If it’s not “yes”, it’s a no.
We’ve discussed what BDSM stands for, and maybe you’ve found a partner and you’re already to embark on your new kinky adventure? Great! Before you do though, do you have their consent?
We go through our lives giving consent, often without really thinking about what we’re doing or agreeing to . From cookies on your intnernet browser to letting somebody jump in front of us in the line, there are numerous ways that we give consent to others every day. When it comes to BDSM though, consent is even more important.
BDSM VS Abuse
It is often said that in BDSM, one word can stop a BDSM scene, but a thousand words won’t stop abuse. This is because we use safewords, and in doing so, we consent to the BDSM scene going ahead while knowing that we have a safeword we can use if we need to stop. You could use tens, hundreds or even thousands of words to an abuser, but it won’t stop them fropm abusing you. If anything, it’ll spur them on.
What If My Partner Says No?
Then they’ve said no, simple. Yes it might suck, sure you may want to cry about it, but it’s really not okay to shout at them or try to manipulate them into changing their minds. If you shout at them or plead with them then you are manipulating their consent, and that’s abuse.
Making Consent Sexy
One of the biggest challenges that many couples face is how to negotiate consent without making it sound like you’re buying a new house or car. If this is you, then rest assured that from my own experience, I can safely tell you that there are ways you can obtain consent without making it dull. For example, you could say:
- “I’d like to tie you to the bed, would you like that?”
- “If I called you a dirty slut, how would that make you feel?”
- “I’ve been thinking about butt plugs, would you like to try one?”
- “I’ve thought about breath play, does that interest you?”
- “Do you want me to spank you?”
- I would like to start our BDSM session right now, are you ready?”
- “Are you enjoying this?”
- “Would you like me to go faster/harder?”
- “Are you okay?”
- “How do you feel right now?”
Of course, in a BDSM scene then you can add petnames to keep consent engaging and sexy. In fact, your partner may even be more consenting if you do!
Hard Limits & Soft Limits
The BDSM checklist lays out many, many different acivities for you to try, or at least consider. If you think of the checklist a bit like a menu, then you absolutely don’t need or have or try everything on the list.

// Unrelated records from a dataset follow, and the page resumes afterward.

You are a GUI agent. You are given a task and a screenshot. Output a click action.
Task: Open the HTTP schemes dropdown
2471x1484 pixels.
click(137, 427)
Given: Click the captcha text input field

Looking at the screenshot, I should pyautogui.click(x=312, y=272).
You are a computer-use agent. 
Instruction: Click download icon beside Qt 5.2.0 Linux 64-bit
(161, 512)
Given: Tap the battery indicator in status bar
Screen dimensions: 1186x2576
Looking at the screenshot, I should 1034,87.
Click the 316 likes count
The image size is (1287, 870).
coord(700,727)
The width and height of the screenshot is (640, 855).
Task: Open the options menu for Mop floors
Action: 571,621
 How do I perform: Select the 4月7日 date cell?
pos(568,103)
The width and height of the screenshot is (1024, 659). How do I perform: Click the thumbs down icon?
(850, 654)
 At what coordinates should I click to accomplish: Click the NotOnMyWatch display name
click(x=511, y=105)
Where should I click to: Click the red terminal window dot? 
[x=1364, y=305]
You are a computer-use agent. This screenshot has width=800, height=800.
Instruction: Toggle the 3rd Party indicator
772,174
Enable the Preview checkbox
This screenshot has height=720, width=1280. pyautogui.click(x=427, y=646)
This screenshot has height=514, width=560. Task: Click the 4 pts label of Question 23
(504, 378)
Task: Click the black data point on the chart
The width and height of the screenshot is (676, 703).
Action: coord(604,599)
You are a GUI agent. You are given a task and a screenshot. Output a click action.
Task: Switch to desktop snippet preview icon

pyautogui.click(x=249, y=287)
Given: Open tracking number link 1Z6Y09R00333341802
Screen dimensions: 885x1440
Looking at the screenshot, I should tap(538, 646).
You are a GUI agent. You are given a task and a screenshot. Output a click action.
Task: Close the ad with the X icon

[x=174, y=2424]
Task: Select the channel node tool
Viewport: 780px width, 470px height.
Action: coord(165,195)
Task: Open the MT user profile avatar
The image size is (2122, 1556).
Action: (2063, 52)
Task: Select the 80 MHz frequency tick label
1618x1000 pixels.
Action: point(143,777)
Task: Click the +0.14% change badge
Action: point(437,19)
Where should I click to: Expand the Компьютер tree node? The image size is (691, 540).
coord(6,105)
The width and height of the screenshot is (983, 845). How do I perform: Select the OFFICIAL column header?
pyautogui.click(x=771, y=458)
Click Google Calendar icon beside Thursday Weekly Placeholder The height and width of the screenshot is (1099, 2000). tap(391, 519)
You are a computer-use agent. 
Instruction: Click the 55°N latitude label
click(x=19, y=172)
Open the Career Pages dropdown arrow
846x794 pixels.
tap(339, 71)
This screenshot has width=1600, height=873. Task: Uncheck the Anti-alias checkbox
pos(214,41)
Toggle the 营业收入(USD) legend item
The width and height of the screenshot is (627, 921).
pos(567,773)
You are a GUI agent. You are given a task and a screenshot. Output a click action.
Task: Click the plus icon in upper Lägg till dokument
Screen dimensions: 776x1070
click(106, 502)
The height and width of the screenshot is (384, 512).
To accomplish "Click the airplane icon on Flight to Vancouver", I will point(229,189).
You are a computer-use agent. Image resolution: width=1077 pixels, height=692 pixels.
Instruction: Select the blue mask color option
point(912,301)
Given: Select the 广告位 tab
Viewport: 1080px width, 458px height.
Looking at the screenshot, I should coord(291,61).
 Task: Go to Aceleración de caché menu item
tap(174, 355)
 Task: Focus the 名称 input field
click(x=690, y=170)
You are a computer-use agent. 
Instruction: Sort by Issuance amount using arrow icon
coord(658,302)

If there is something that you really don’t want to try or do, then this is a hard limit.
But is there something you don’t think you’d enjoy, but might be willling to try once (or do occasionally) for your partner? Those are soft limits.
When it comes to consent, then a Dominant will always respect your limits, and while they might push your soft limits, they will always respect the hard ones. The difference between an Dominant and an abusive partner is that an abusive person will not respect your limits, hard or soft.
What Is Consensual Non-Consent? How Does That Work?
Is it consent? Or isn’t it? That’s a good question, and while consensual non-consent might seem confusing, there is still consent involved.
Consensual non-consent is a kink that involves acts like rape play or kidnap and interrogation scenes. In these sessions, it is important to understand that consent is given beforehand, sometimes even days or weeks before. Moreover, a safeword is still used.
I Saw Something That Looked Abusive At A BDSM Club, Should I Report it?
The truth is, not always. It is important to realise and understand that all BDSM scenes are based on consent, and while it might not look like something that you’d enjoy, it may be an incredibly hot scene for those involved. I’ve seen things in my time that I wouldn’t enjoy – including needle play and cutting – and while it’s not for me, it’s important to understand that those who practice these kinks are probably thoroughly enjoying themselves.
If somebody seems genuinely distressed or you’re concerned that a scene might not be safe, then you can have a quiet word with a Dungeon Master, but never, ever interrupt with somebody else’s scene. If you wouldn’t want somebody else intterupting your kinky play, please don’t do it to others.
We hope you find this post helpful in negotiating consent for your kinky play. Don’t forget, if you don’t have consent, don’t continue!